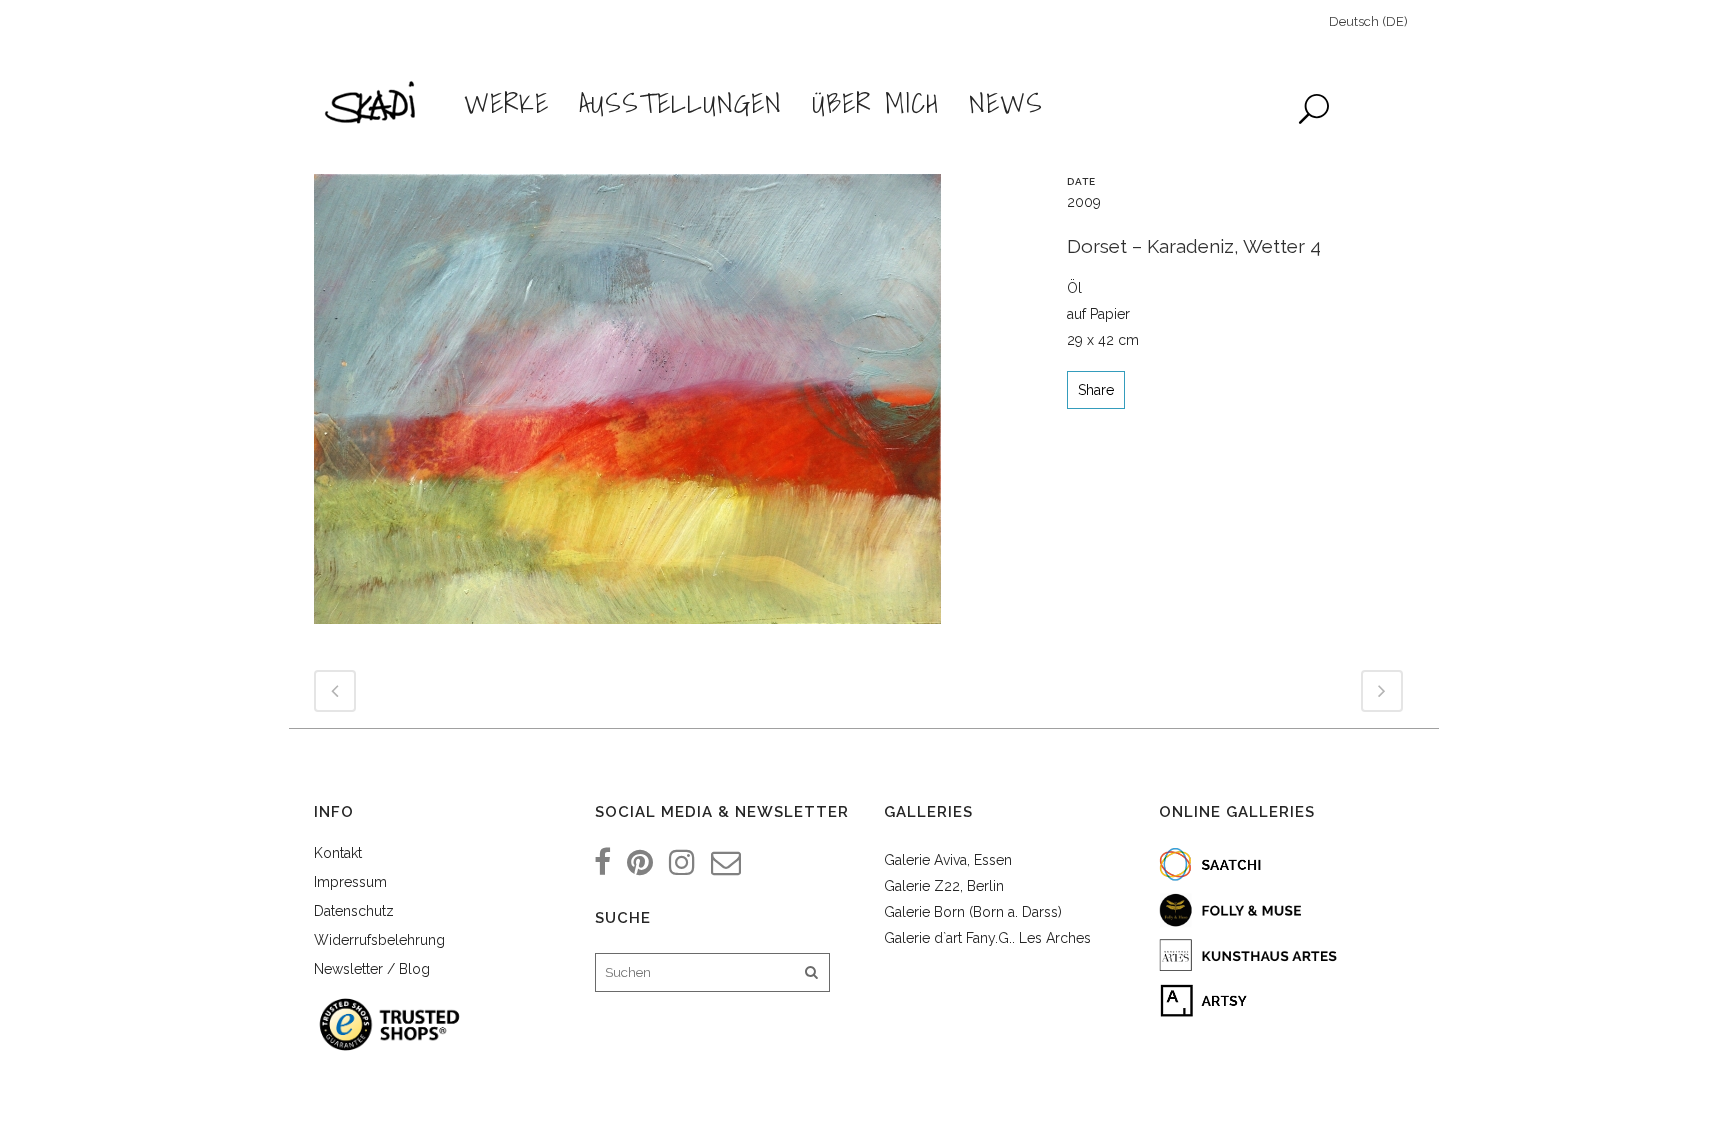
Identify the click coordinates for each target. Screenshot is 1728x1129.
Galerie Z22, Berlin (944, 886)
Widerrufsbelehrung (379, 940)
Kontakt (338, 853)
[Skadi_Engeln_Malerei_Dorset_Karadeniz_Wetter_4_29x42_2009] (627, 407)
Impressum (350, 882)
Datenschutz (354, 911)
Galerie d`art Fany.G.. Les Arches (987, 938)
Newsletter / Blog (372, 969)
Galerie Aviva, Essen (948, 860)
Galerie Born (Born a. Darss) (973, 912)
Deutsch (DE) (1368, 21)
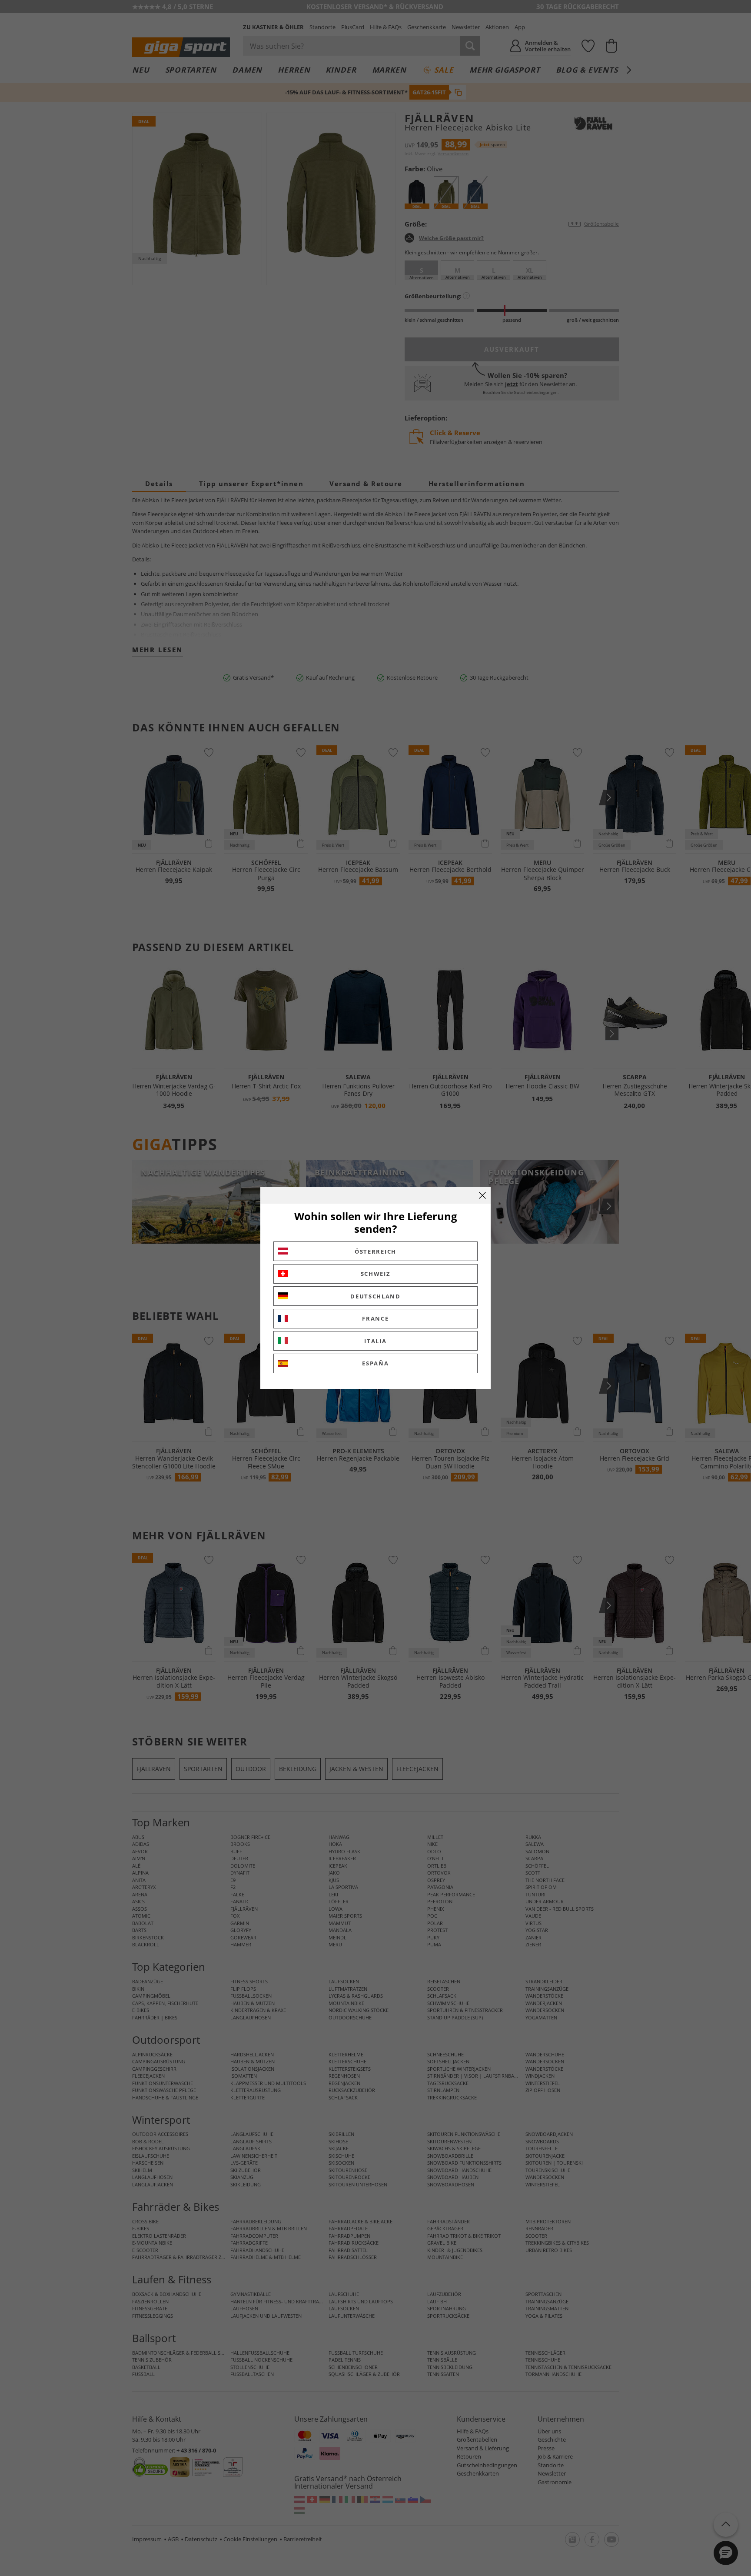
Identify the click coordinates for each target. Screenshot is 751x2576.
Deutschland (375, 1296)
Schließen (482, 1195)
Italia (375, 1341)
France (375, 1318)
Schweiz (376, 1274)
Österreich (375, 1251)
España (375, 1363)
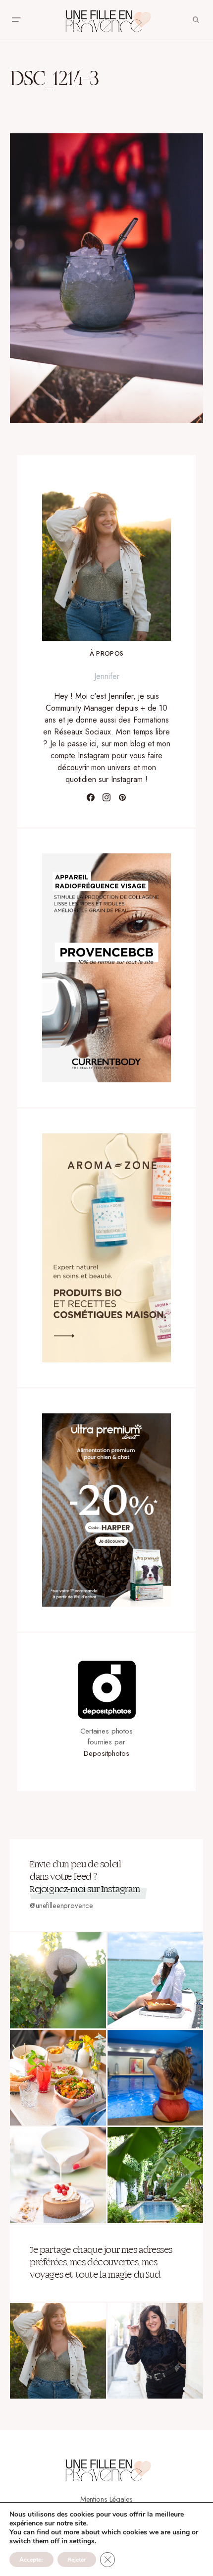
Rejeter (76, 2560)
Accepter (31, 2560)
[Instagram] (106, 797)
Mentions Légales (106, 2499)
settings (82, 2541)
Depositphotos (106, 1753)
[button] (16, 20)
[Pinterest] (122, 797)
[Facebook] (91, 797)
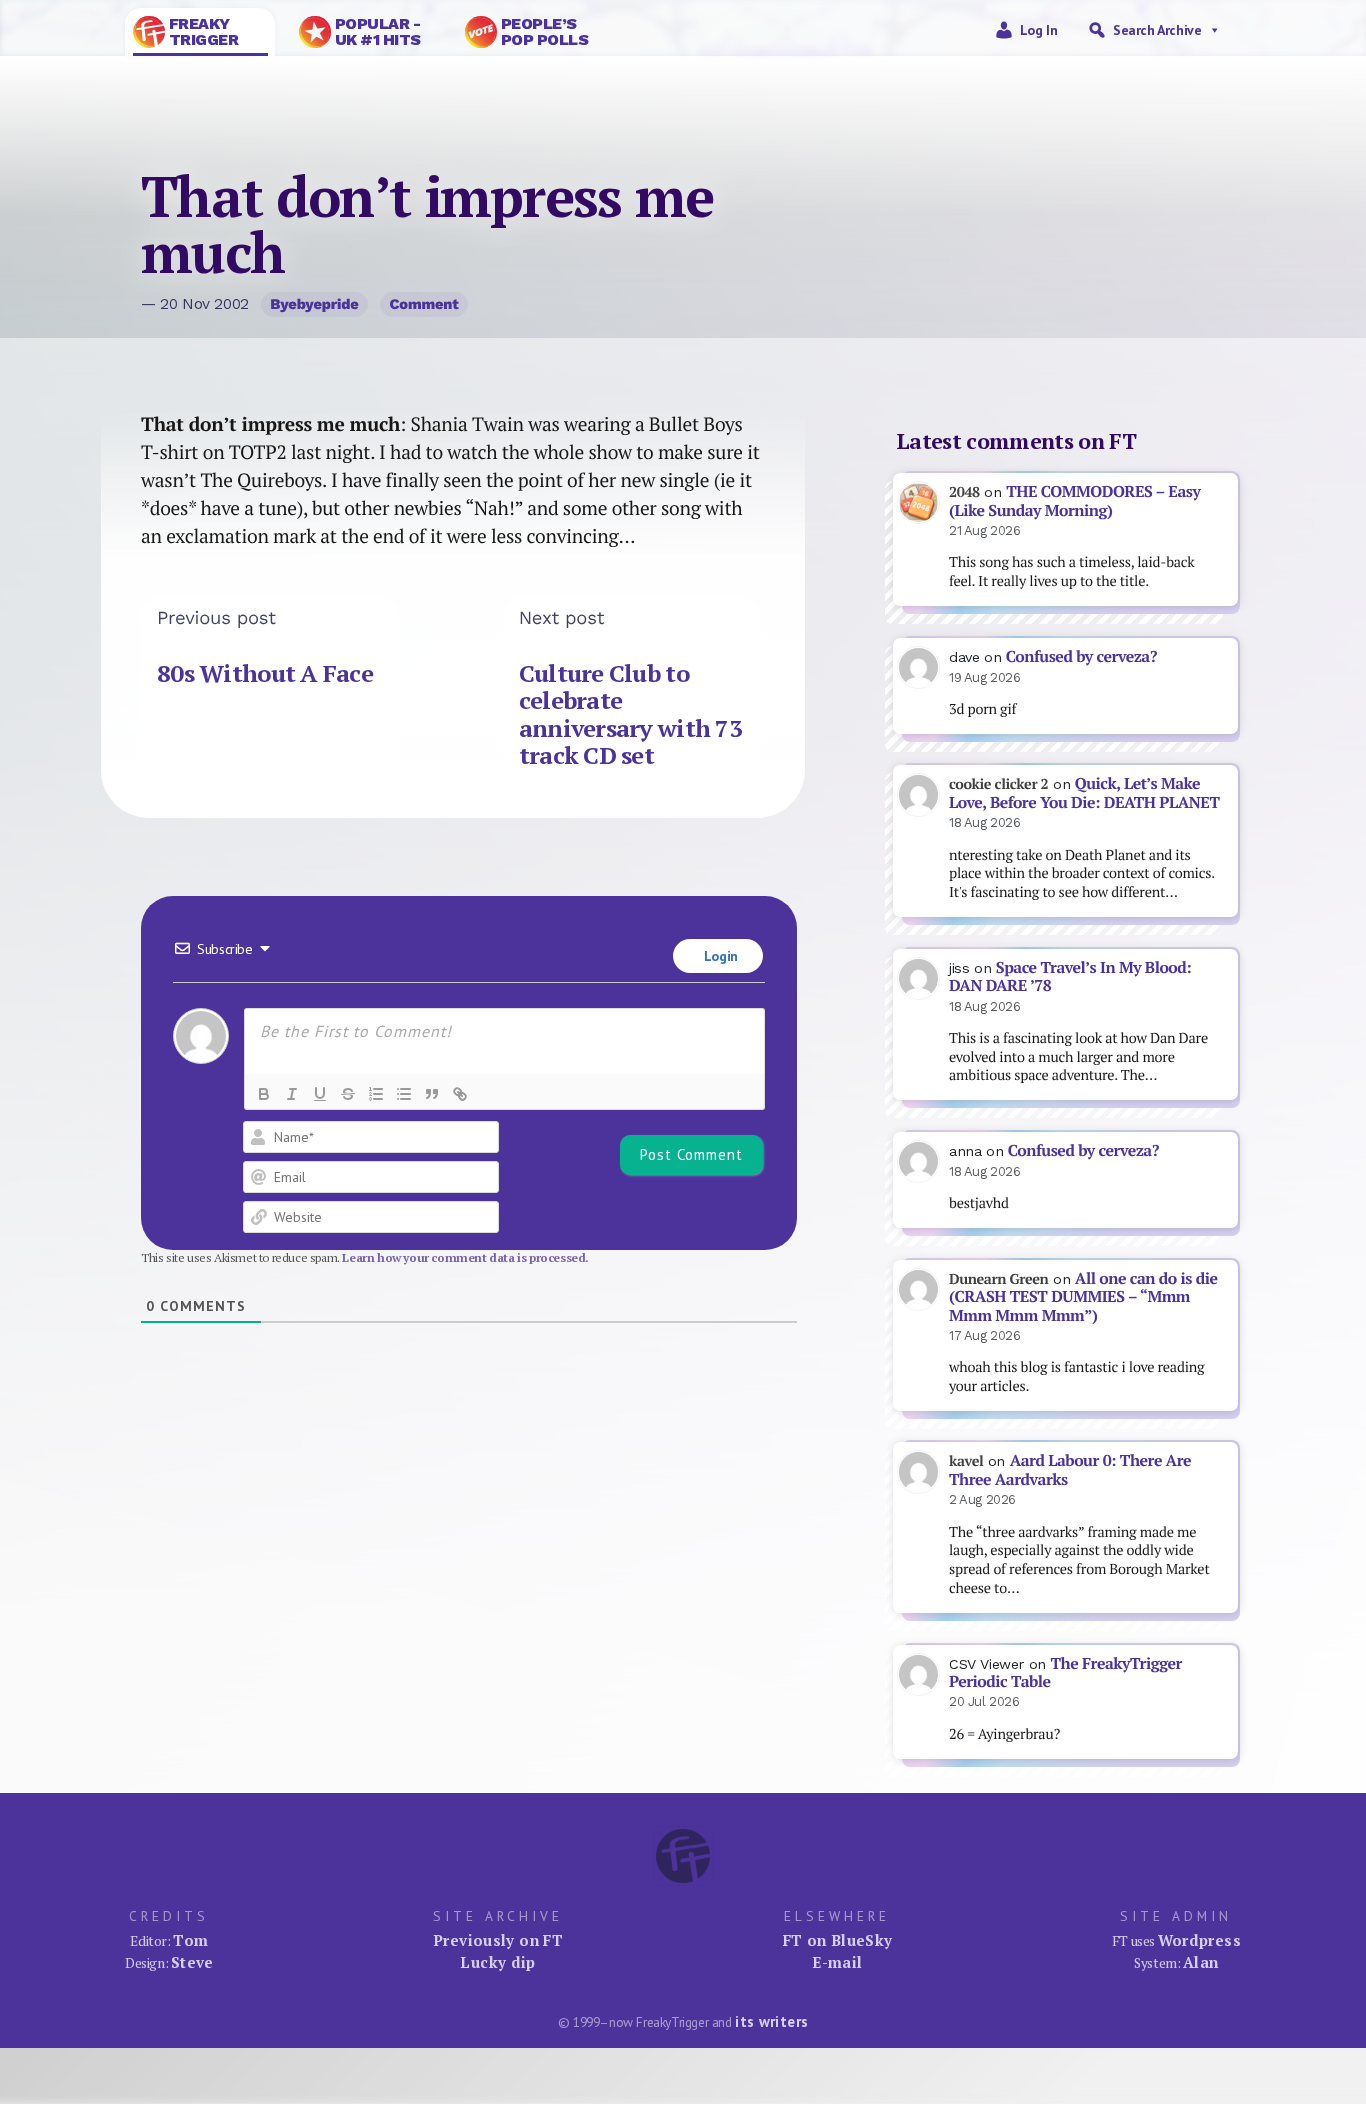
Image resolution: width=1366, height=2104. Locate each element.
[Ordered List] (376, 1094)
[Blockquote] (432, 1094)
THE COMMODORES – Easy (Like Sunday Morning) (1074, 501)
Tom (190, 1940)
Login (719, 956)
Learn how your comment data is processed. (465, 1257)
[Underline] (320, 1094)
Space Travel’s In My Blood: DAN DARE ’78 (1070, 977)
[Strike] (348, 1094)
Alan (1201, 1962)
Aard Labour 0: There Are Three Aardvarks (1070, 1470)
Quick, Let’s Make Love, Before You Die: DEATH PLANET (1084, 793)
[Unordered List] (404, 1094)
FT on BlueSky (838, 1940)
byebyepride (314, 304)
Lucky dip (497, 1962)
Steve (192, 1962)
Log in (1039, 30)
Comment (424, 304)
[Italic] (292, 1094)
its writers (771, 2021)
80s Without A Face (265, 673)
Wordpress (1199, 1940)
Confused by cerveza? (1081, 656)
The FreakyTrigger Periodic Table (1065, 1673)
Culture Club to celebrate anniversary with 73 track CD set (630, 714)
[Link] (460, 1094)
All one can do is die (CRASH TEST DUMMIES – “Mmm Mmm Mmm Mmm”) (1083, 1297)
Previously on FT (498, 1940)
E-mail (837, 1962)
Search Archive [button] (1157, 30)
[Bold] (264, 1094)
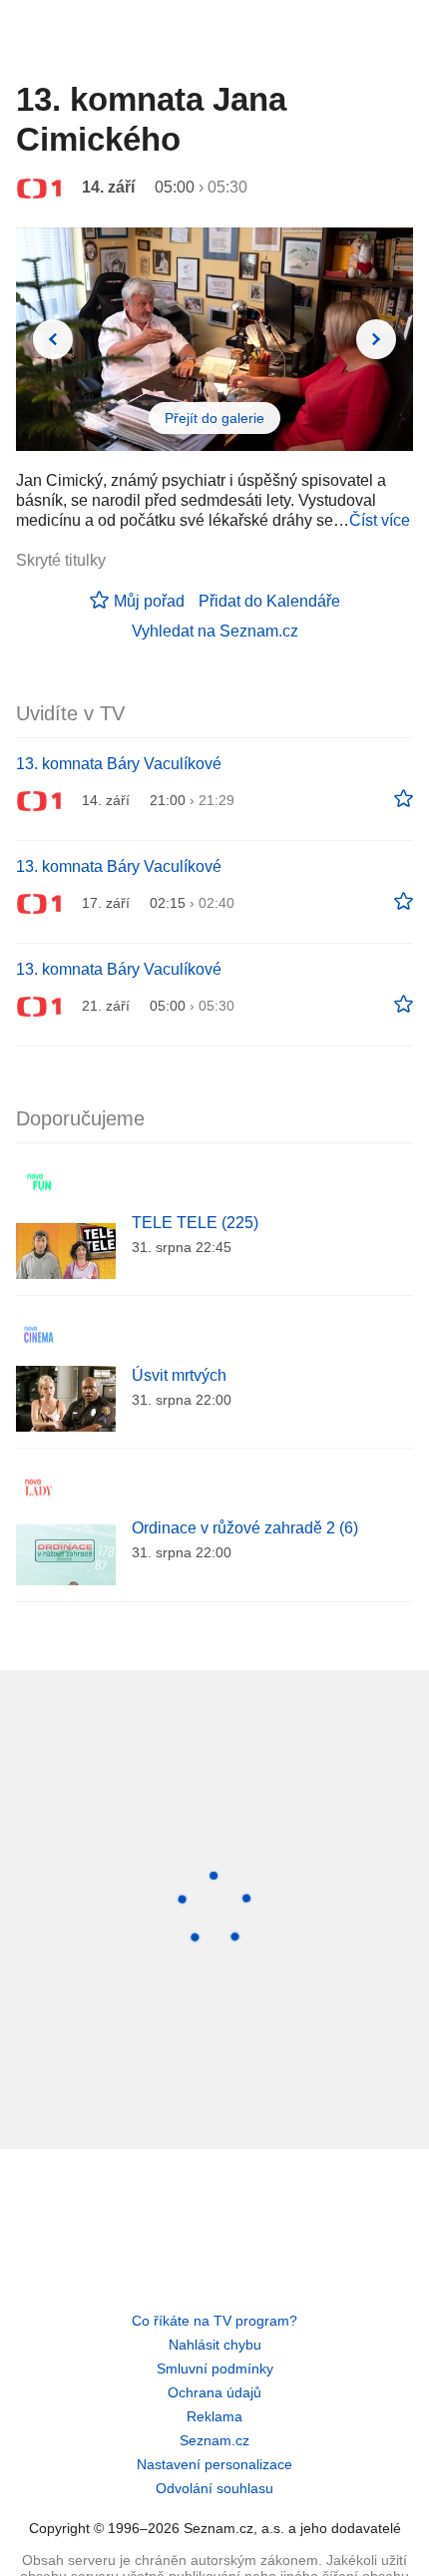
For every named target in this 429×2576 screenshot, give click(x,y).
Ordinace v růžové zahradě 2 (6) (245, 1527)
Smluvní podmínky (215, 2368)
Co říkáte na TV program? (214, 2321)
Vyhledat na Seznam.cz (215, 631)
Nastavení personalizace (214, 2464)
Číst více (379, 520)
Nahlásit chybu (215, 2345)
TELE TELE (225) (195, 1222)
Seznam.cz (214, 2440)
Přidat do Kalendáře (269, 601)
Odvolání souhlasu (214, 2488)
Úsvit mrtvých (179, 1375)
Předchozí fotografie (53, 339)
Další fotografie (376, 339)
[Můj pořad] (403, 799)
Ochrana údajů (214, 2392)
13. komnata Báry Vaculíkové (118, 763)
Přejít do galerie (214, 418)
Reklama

## WHAT TO DO
How many lines of the material above contain the string "each"? Answer with the number only.

## OUTPUT FOR THIS EXERCISE
3